— Written instruction —
Repeat word for word every line from the one containing "Screen dimensions: 423x341" through the last line, both included, and leave the pictures out.

++++++++++

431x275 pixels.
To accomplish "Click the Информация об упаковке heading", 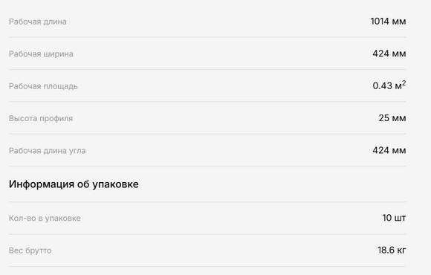I will (74, 184).
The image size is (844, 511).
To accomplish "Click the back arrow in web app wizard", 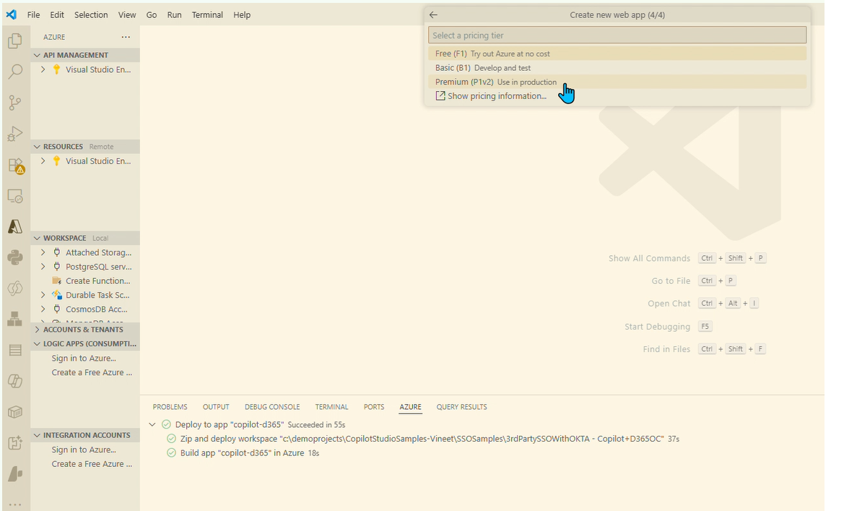I will 433,14.
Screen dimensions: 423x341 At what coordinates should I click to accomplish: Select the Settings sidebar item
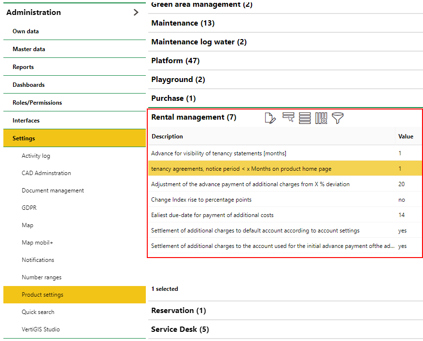[24, 138]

++++++++++

— Answer to this problem —
Screen dimensions: 423x341 At what coordinates should I click to accomplish: Select the Settings sidebar item
[24, 138]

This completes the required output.